Exercice proposé 1
Dans l'extrait choisi sur les mémoires de Ngũgĩ wa Thiong'o, avec quel camarade l'adolescent est-il arrêté ?

##### Extrait choisi #####

Presque au moment de refermer le livre, l’adolescent qu’il est devenu entre-temps dévie encore une fois de son chemin. Nouveau pas de côté, nouveau raccourci et nouvelle expérience brutale de la vie. Arrêté avec son camarade de même classe d’âge, Kenneth, il subit, comme de nombreux autres à la même époque, un interrogatoire mené à la fois par des fonctionnaires blancs et des policiers noirs, toujours à la recherche de « rebelles ». S’il s’en sort encore une fois, cet événement est fondateur.

Ces deux scènes, par leur place et leur proximité, mises en regard l’une de l’autre, rompent de manière remarquable avec la démarche la plus courante du récit intime, qu’il soit autobiographie classique ou mémoires. En renonçant à la linéarité enfermante de la stricte chronologie et en isolant ces deux événements, le premier, qui le concerne de manière plus indirecte et le tire violemment de l’innocence que l’on prête si souvent à l’enfance, le second, qui le touche de beaucoup plus près et vient couronner à sa manière son initiation, Ngũgĩ wa Thiong’o place ses mémoires sous le signe d’une intranquillité, avec toute la complexité que le mot recèle. Il est remarquable qu’il n’oppose jamais les deux versants de l’initiation qu’il a reçue, la traditionnelle, circoncision et rite de passage, et la « moderne », apportée par l’école des blancs. Au contraire, il les relie dès l’origine dans un mouvement dynamique et clairvoyant, résumé en une conclusion explicite à l’issue du récit de sa circoncision :

Bien que je sois profondément marqué par tout le rituel qui m’y a conduit, j’en ressors encore plus profondément convaincu que, pour notre époque, l’éducation et la connaissance, et non une entaille dans la chair, sont la meilleure manière de rendre les hommes et les femmes maîtres de leur destin.

##### Données à traiter #####

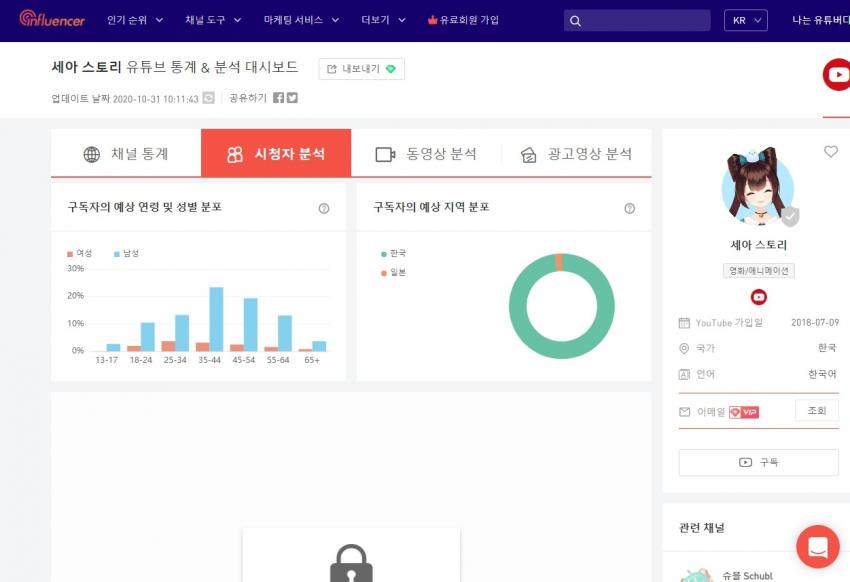Expand the 인기 순위 menu

click(x=134, y=20)
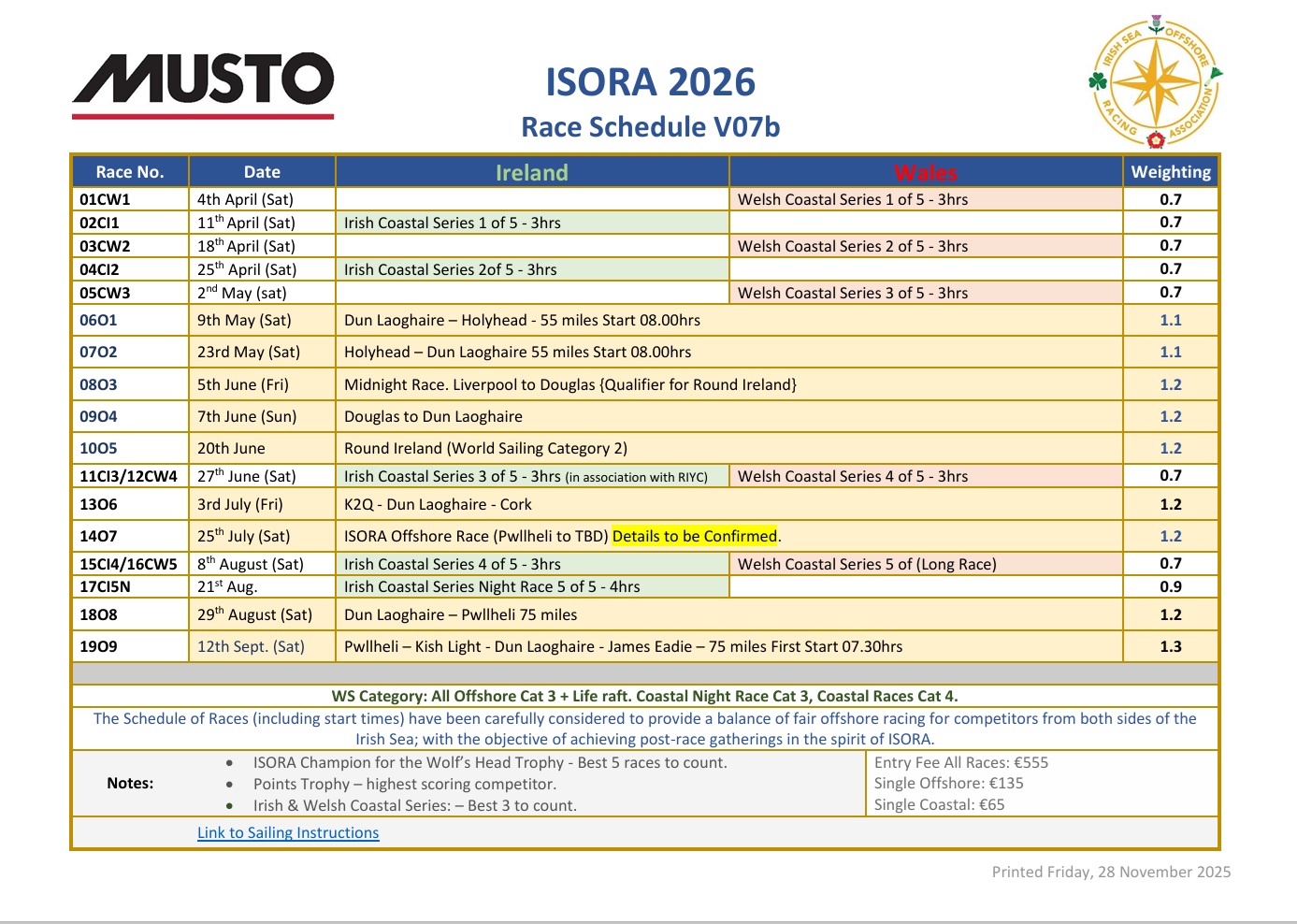
Task: Click the shamrock on the ISORA logo
Action: (1098, 79)
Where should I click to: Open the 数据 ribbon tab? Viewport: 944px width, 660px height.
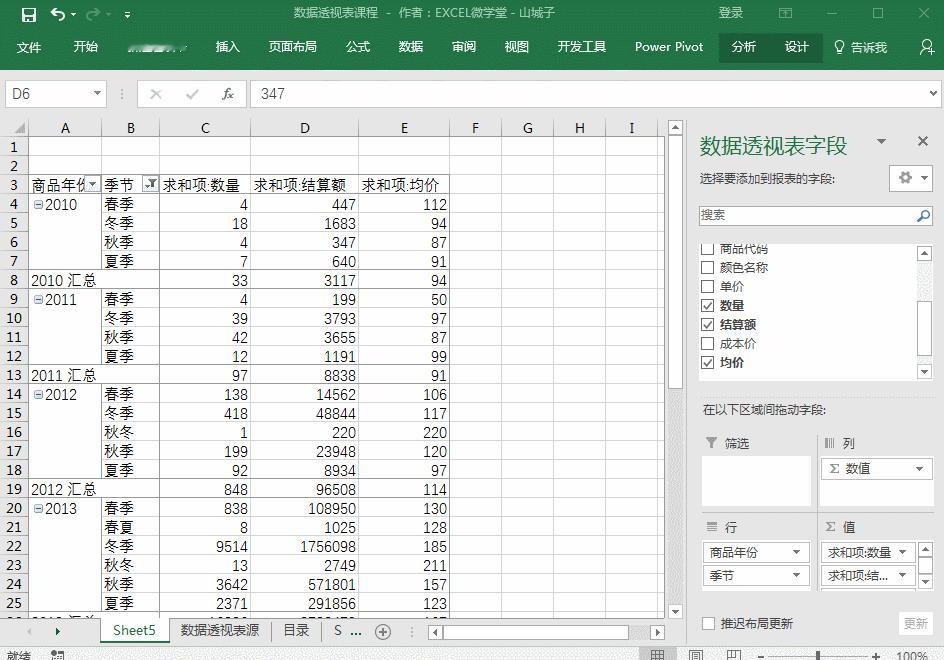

#####

Exercice proposé 2
Recopiez mot pour mot toutes les lignes de la liste ci-dessus, en laissant les images de côté.

Solution 1
Il est arrêté avec Kenneth, son camarade de même classe d'âge.

Solution 2
Expand the 인기 순위 menu

click(x=134, y=20)
Task: Click the shamrock on the ISORA logo
Action: (1098, 79)
Where should I click to: Open the 数据 ribbon tab? Viewport: 944px width, 660px height.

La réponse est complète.